Au cours de l'hiver, la coopérative Agropur a prévenu le propriétaire du IGA de la 4e avenue dans Limoilou que plusieurs coupons du programme de la Fondation OLO étaient contrefaits.

Fraude de lait dans Limoilou

Pour obtenir du lait destiné aux femmes enceintes dans le besoin, des malfaiteurs de Limoilou ont trouvé le moyen de reproduire des faux coupons du programme de la Fondation OLO (oeuf, lait, orange). Alerté par le fournisseur qu'il donnait des litres de lait aux mauvais clients, le propriétaire du IGA de la 4e Avenue n'a pas tardé à réagir pour dissuader les escrocs.
Pierre Jobidon a installé des affiches dans son commerce pour signifier aux détenteurs de coupons OLO qu'il réclamerait désormais une pièce d'identité pour donner le précieux liquide. «Si l'utilisateur des coupons n'est pas en mesure de nous fournir ces renseignements, ou si nous jugeons que les coupons ne sont pas valides, nous les refuserons», prévient-il.
C'est au cours de l'hiver qu'il a eu un coup de fil désagréable de la coopérative Agropur, lui signifiant qu'elle avait reçu plus de coupons provenant de son commerce que le nombre prévu. Un signe évident que dans le lot, plusieurs étaient contrefaits. «Nous en avions cinq à six faux par semaine, c'est beaucoup», souligne M. Jobidon, qui déplore que des individus tentent ainsi de frauder un programme qui s'adresse aux futures mamans.
Même s'il en a vu d'autres depuis qu'il est installé dans le quartier, le propriétaire ne s'habitue pas à ce type de magouille «qui n'a pas de bon sens». 
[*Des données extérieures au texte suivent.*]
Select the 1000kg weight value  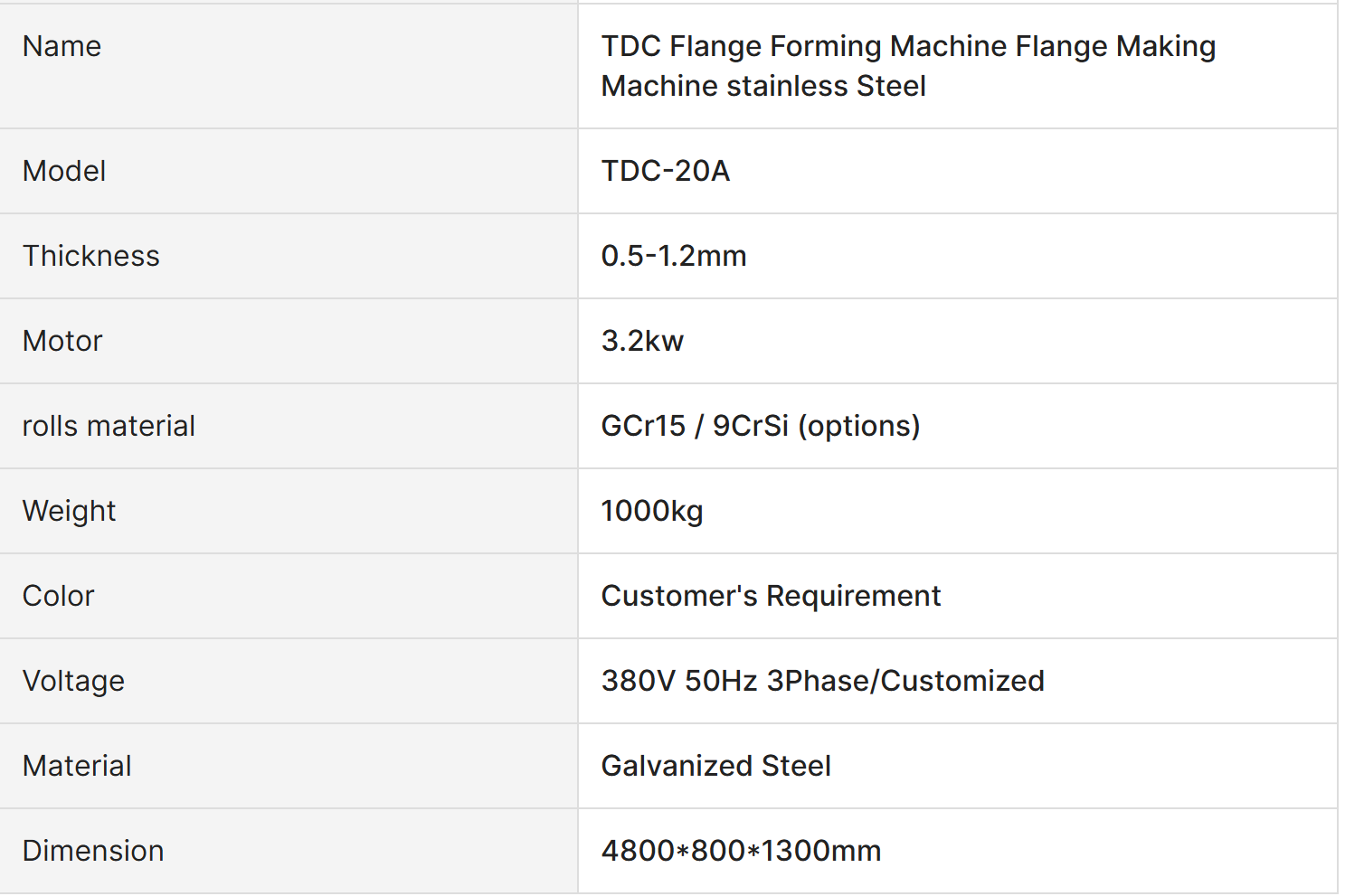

Il raconte avoir déjà intercepté des clients qui avaient collé des codes barre de consignes à 10 sous sur des contenants qui en valaient 5 pour obtenir davantage d'argent de la machine à recycler. Malgré son indignation, Pierre Jobidon rappelle la fragilité d'une frange de la population du quartier, composée de beaucoup d'habitants à revenus modestes.
La directrice générale de la Fondation OLO abonde dans le même sens. «Il y a une détresse là-dedans. Si une personne est rendue à falsifier des coupons pour du lait, il faut se questionner sur ses motivations», fait valoir Élise Boyer. Elle ne s'inquiète pas outre mesure des cas de coupons contrefaits, qui se comptent sur les doigts d'une main depuis que le programme est en place dans les années 90. Par le biais des CLSC aux quatre coins de la province, environ 600 000 coupons OLO sont distribués chaque année aux femmes enceintes vulnérables susceptibles de mettre au monde des enfants à petit poids.
Si Mme Boyer assure que le problème de Limoilou est réglé, M. Jobidon n'a pas rangé ses affiches, question de rappeler à sa clientèle qu'il veille au grain.